Liquidation occurs when a trader's leveraged position is forcibly closed by the exchange because the position has lost too much value and no longer has sufficient margin to remain open.
Leveraged trading can result in total loss of your position. Never trade with money you cannot afford to lose.
Key Terms
Leverage
Borrowed funds to increase position size. 10x leverage means you control $10,000 with $1,000.
Margin
Collateral deposited to open and maintain a leveraged position.
Maintenance Margin
Minimum margin required to keep position open. Falls below = liquidation.
Liquidation Price
The price at which your position will be forcibly closed.
How Liquidation Works
Example: Long Position Liquidation
+4% price move = +$400 profit (40% ROI)
Entry price - Position opened
-5% price move = Margin call warning
-10% price move = LIQUIDATION ($1,000 lost)
Liquidation Price Formula
Liquidation Price = Entry Price × (1 - 1/Leverage)For long positions. For shorts, use (1 + 1/Leverage)

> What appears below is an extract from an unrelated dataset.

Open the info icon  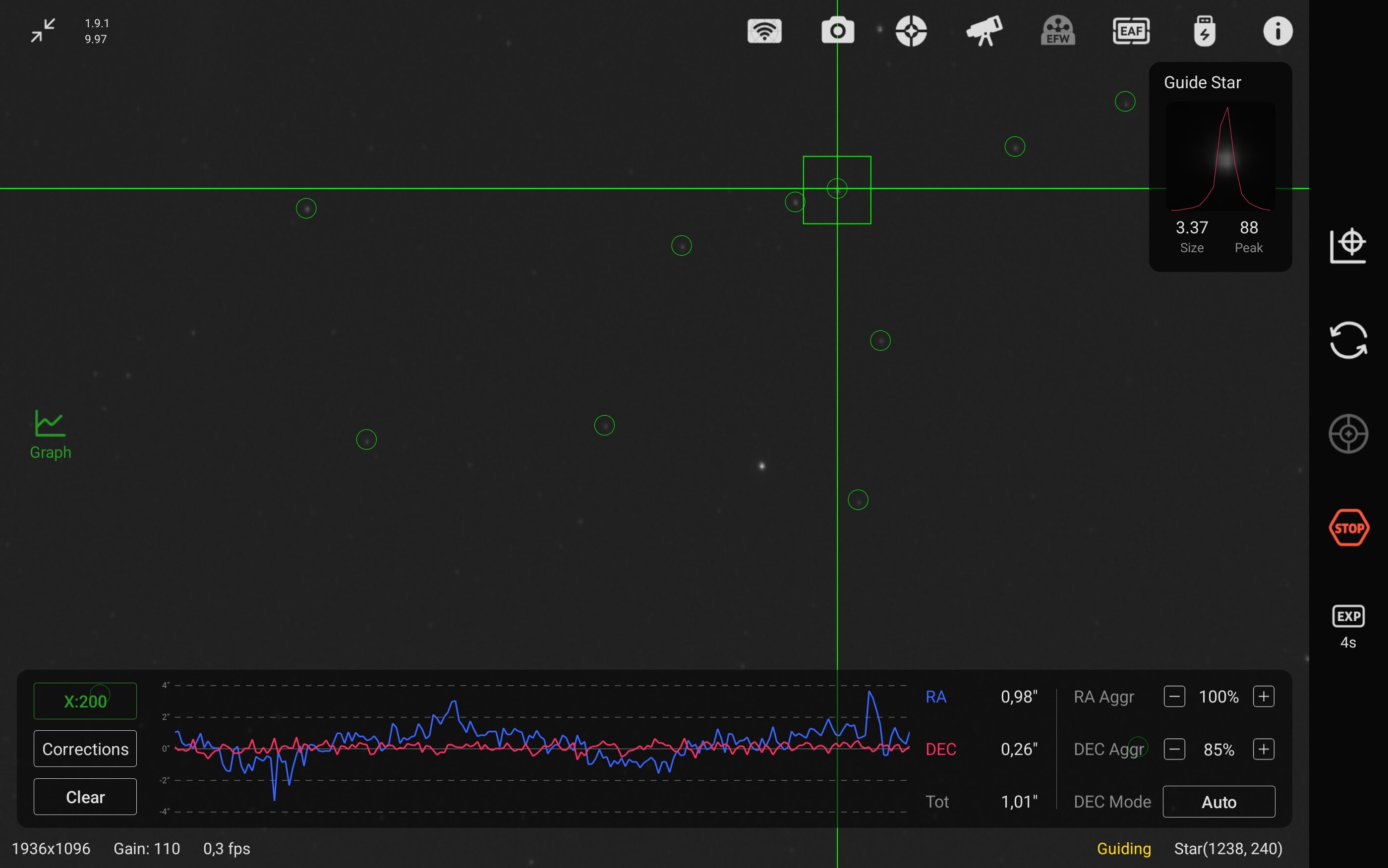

| Leverage | Move to Liquidation | Liquidation Price (Long) |
|---|---|---|
| 2x | -50% | $25,000 |
| 5x | -20% | $40,000 |
| 10x | -10% | $45,000 |
| 20x | -5% | $47,500 |
| 50x | -2% | $49,000 |
| 100x | -1% | $49,500 |
Types of Liquidation
Partial Liquidation
Only a portion of your position is closed to reduce risk and restore margin levels.
- Reduces position size by 25-75%
- Allows remaining position to survive
- Available on some exchanges
Full Liquidation
Entire position is closed. All margin used for that position is lost.
- 100% of position closed
- Total loss of margin
- Most common type
ADL (Auto-Deleveraging)
When insurance fund is depleted, profitable traders' positions are used to close losing positions.

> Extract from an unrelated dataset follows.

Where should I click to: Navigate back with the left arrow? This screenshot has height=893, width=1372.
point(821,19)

- Affects profitable traders
- Based on profit + leverage ranking
- Rare but possible in extreme volatility
How to Prevent Liquidation
Use Lower Leverage
Lower leverage = more room for price movement before liquidation.
Set Stop Losses
Automatically close position before reaching liquidation price.
Smaller Position Sizes
Don't risk too much of your capital on a single trade.
Add Margin (If Available)
Deposit additional funds to reduce liquidation risk.
Monitor Margin Ratio
Keep track of your margin ratio and act before it's too late.
Avoid High Volatility Events
Reduce or close positions before major news, FOMC, etc.
Liquidation Cascades
Liquidation cascades occur when a large number of positions are liquidated in a short period, causing a chain reaction of further liquidations.
Initial Price Drop
Price falls due to selling pressure or news
Liquidations Trigger
Over-leveraged longs get liquidated
More Selling
Liquidations add selling pressure
Cascade Effect
Price drops further, more liquidations
Notable Liquidation Events
💡 How to Profit from Liquidations
- Monitor liquidation data: Large liquidation clusters can indicate local bottoms/tops
- Watch funding rates: Extreme funding often precedes liquidation events
- Identify liquidation levels: Price often bounces after hitting major liquidation zones
Trade Smarter, Not Harder
Use our RSI Heatmap to find better entry points and avoid chasing pumps that lead to liquidation.
Frequently Asked Questions
What happens when you get liquidated in crypto?
When liquidated, the exchange forcefully closes your leveraged position to prevent further losses. You lose your margin (collateral) for that position. With isolated margin, only that position's margin is lost. With cross margin, your entire account balance can be used and lost.
Can you owe money after a crypto liquidation?
On most major exchanges with insurance funds (like Binance, Bybit), you cannot go negative. The exchange absorbs the loss beyond your margin. However, on some protocols or during extreme volatility, negative balance is possible. Always use isolated margin to limit risk.
What leverage is safe for crypto trading?
For beginners, 2-3x leverage is recommended. Even experienced traders rarely use more than 10x. Higher leverage dramatically increases liquidation risk — at 100x leverage, a 1% move against you wipes out your position. The key is position sizing, not leverage level.
How do I avoid getting liquidated?
Use lower leverage (2-5x), always set stop losses, use isolated margin mode, don't risk more than 1-2% of your account per trade, and avoid trading during high-volatility events like CPI releases or FOMC meetings. Monitor your liquidation price and keep it far from current price.